> _Written problem_: Could you rewrite the lines from the one containing "Where should I" down to the one containing "tap(352, 141)", replacing "departure" with "arrival" and changing nothing else? Leave the pictures out.

> _Data for this task_:
* * * * *

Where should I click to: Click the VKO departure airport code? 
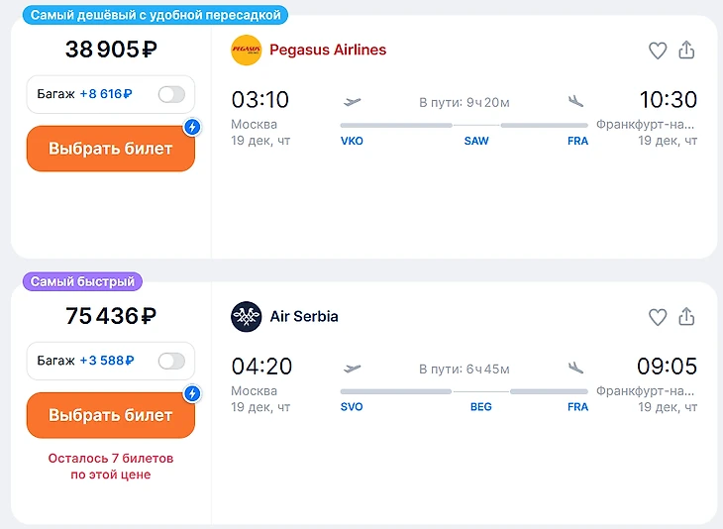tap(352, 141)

* * * * *

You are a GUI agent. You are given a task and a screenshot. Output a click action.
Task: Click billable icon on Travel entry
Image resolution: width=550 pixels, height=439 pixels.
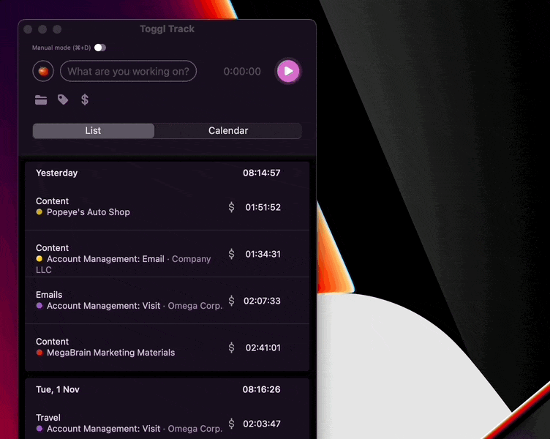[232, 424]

* * * * *

> _Result of the exercise_:
Where should I click to: Click the VKO arrival airport code? 
tap(352, 141)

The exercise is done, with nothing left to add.